◆ Source document ◆
Tahrir Square filled with protesters again today. We look at the role of the Internet in the ongoing challenge to Egypt's President Hosni Mubarak. Also, NASA has completed its study of Toyotas recalled for sudden acceleration. We hear its conclusions.

Banner image: Wael Ghonim greets thousands of anti-government protesters in Tahrir Square on February 8, 2011 in Cairo, Egypt. Released by police yesterday after nearly two weeks in custody, the Google marketing executive has acknowledged that he was the anonymous administrator of the Facebook page that sparked the protests in Egypt. Photo: John Moore/Getty Images

Producers:
Sonya Geis
Katie Cooper
Karen Radziner

Reporter's Notebook Feds Blame Toyota Acceleration Incidents on Mechanical Issues 5 MIN, 13 SEC

Two years ago, after thousands of complaints about unintended acceleration, Toyota recalled nearly 8 million vehicles and paid a record $49 million in fines. The National Highway Traffic Safety Administration hired NASA to investigate Toyota's problems and, today, NASA released its findings. Matt DeBord, who covers the auto industry for several national publications, including BNET, has more on today's report.

Guests:
Matt DeBord, is Transportation Editor for Business Insider (@mattdebord)

◆ Data excerpt ◆
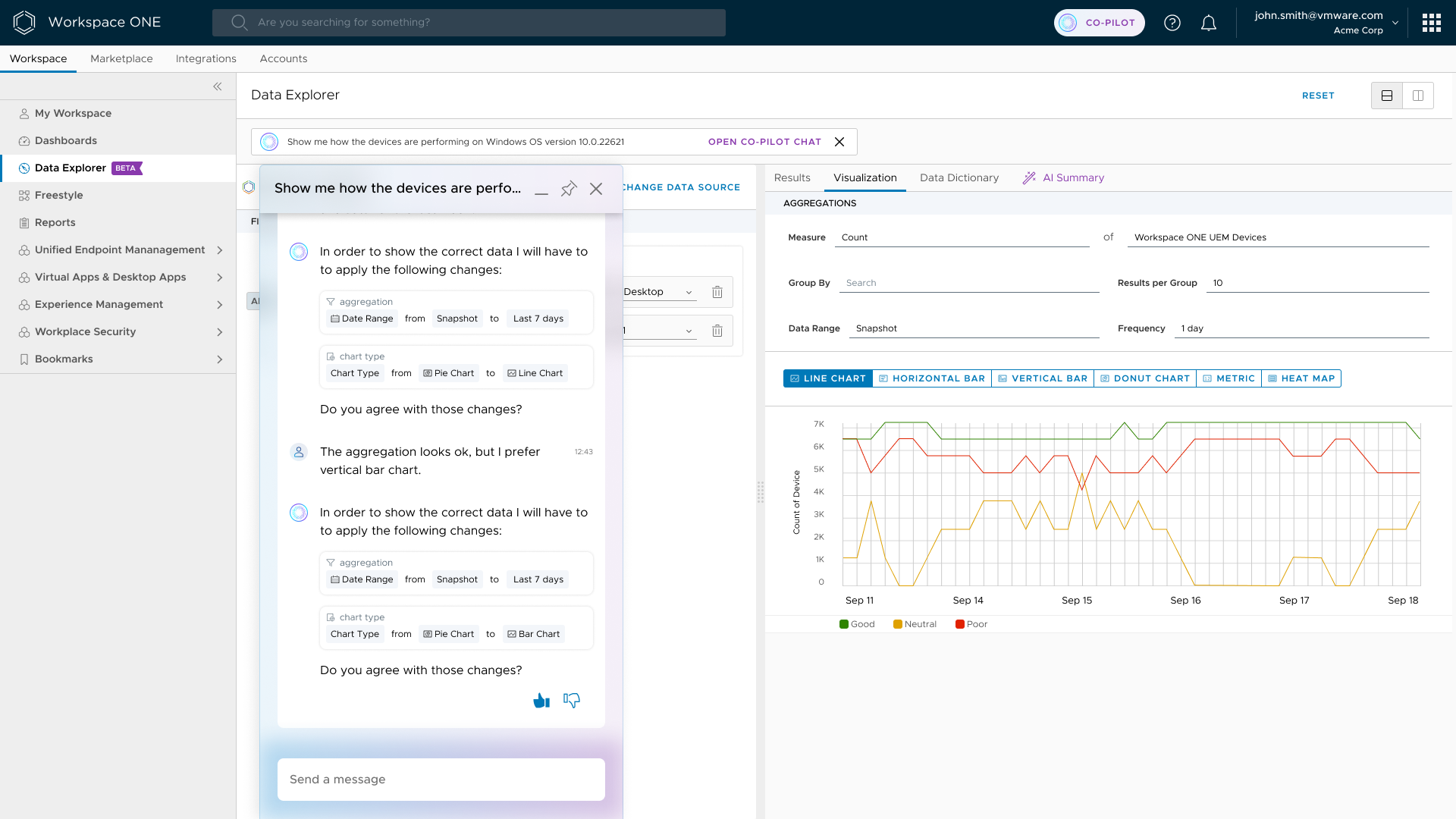1456x819 pixels.
Task: Open the help question mark icon
Action: coord(1172,23)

◆ Objectives ◆
• A. Return the part of the show description covering Egypt's protests and NASA's Toyota study from "Two years ago, after" up to and including "Business Insider (@mattdebord)", copied word for word.
• B. Resume the show description covering Egypt's protests and NASA's Toyota study, starting right after its last sentence.

◆ Answers provided ◆
• A.
Two years ago, after thousands of complaints about unintended acceleration, Toyota recalled nearly 8 million vehicles and paid a record $49 million in fines. The National Highway Traffic Safety Administration hired NASA to investigate Toyota's problems and, today, NASA released its findings. Matt DeBord, who covers the auto industry for several national publications, including BNET, has more on today's report.

Guests:
Matt DeBord, is Transportation Editor for Business Insider (@mattdebord)

• B.
Making News Massive Crowds Back in Tahrir Square 7 MIN, 38 SEC

The government of Egypt has promised reforms, but protesters are still saying that Mubarak has to go. Today's crowd in Cairo was one of the biggest so far. Matt Bradley was there for the Wall Street Journal.

Guests:
Matt Bradley, Wall Street Journal (@MattMcBradley)

Main Topic Egypt, the Internet and Political Change 37 MIN, 31 SEC

Another enormous crowd turned out in Tahrir Square today, celebrating Google executive Wael Ghonim, who says he created a crucial Facebook page last June. It was dedicated to a victim of police brutality, and encouraged Internet users to share their anger. Now it's credited with starting the protests we see today. But is the Internet necessarily an instrument of democracy? Can it also be used by authoritarian regimes to enforce the status quo? We hear more about its role in Egypt, and how it's used in Iran and China. How is it regulated in the US? Should the government have a "kill switch," just in case?

Guests:
Rasha Abdulla, American University in Cairo (@RashaAbdulla)
Rebecca MacKinnon, New America Foundation (@rmack)
James Lewis, Center for Strategic and International Studies (@james_a_lewis)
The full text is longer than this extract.